RE: [PATCH 1/1] fs:ubifs:recovery:fixup UBIFS cannot recover master node issue

From: Bean Huo 霍斌斌 (beanhuo)
Date: Mon Feb 01 2016 - 02:18:56 EST


Hi, Richard

> From: Richard Weinberger [mailto:richard@xxxxxx]
> Sent: Thursday, January 28, 2016 5:32 PM
> To: Bean Huo 霍斌斌 (beanhuo); Artem Bityutskiy; Adrian Hunter; Brian
> Norris
> Cc: linux-mtd@xxxxxxxxxxxxxxxxxxx; linux-kernel@xxxxxxxxxxxxxxx; Boris
> Brezillon; Peter Pan 潘栋 (peterpandong); Karl Zhang 张双锣 (karlzhang);
> Jason Tian 田晓强 (jasontian)
> Subject: Re: [PATCH 1/1] fs:ubifs:recovery:fixup UBIFS cannot recover master
> node issue
>
> Bean,
>
> Am 28.01.2016 um 03:42 schrieb Bean Huo 霍斌斌 (beanhuo):
> >> This needs a much more detailed explanation.
> >> In which scenarios on SLC NAND can you get such an unmountable UBIFS?
> >
> >
> > It is my mistake involved SLC NAND.
> > Definitely, SLC NAND does not exist two pages being damaged within one
> block.
> > I mean that master should be recovered as long as one good master block
> >exists.
> > I think, at least this method is more reasonable.
> > My question is that why UBI doesn't recover master node for this scenario?
>
> UBIFS assumes that on SLC NAND already written pages must not corrupt. It
> can deal with the fact that pages can get damaged while writing them (think
> of a power cut).
> But if page X is written and UBIFS moves over to X + 1, X must never corrupt.
>
> If this happens, something very nasty happened and UBIFS cannot operate
> correctly.

Right, for SLC NAND, X will not be damaged, because power loss happened
While programming X +1.

> With your patch it may mount somehow but *will* die or lose data soon or
> later as the same assumptions apply to all other UBIFS operations. It is not
> just about master nodes.
> Master nodes are the messenger.
>
> UBIFS' strict checks turned out to be very valuable in the past to identify
> driver/MTD issues.
> This is why I like them so much.

> >> Maybe UBIFS is too strict and NAND behaves differently than UBIFS
> >> expects but we need to understand it in depth.
> > For this, I think, maybe MLC NAND had not been released yet when UBI
> initial design.
> > I would like to send my version 2 patch based on your suggestion.
>
> If you can explain in detail why UBIFS' assumptions are wrong and how such
> corruptions can happen on SLC we can talk.
> But I think then we'd have to redo a lot of UBI and UBIFS code.

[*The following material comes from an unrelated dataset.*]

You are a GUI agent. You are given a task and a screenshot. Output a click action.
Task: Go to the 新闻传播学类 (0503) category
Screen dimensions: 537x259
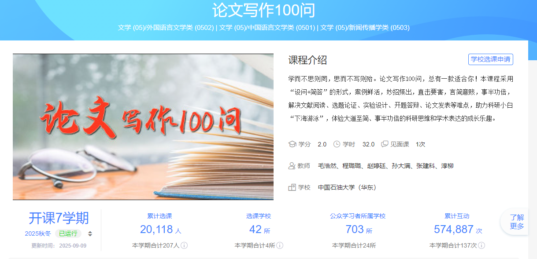(365, 28)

I will hack my patch again, and double check these strict checks.
But I still insist on Master node should always be recovered by another good master,
even if two corrupted pages exist in one block. This is more reasonable and reliable.
Of course, so far, we did not meet this scenario on SLC NAND.
Current UBIFS master node recovery mechanism totally can handle with
Power loss no matter MLC or SLC, why not let UBIFS more reliable? Two master node blocks
Just for SLC NAND?
> Thanks,
> //richard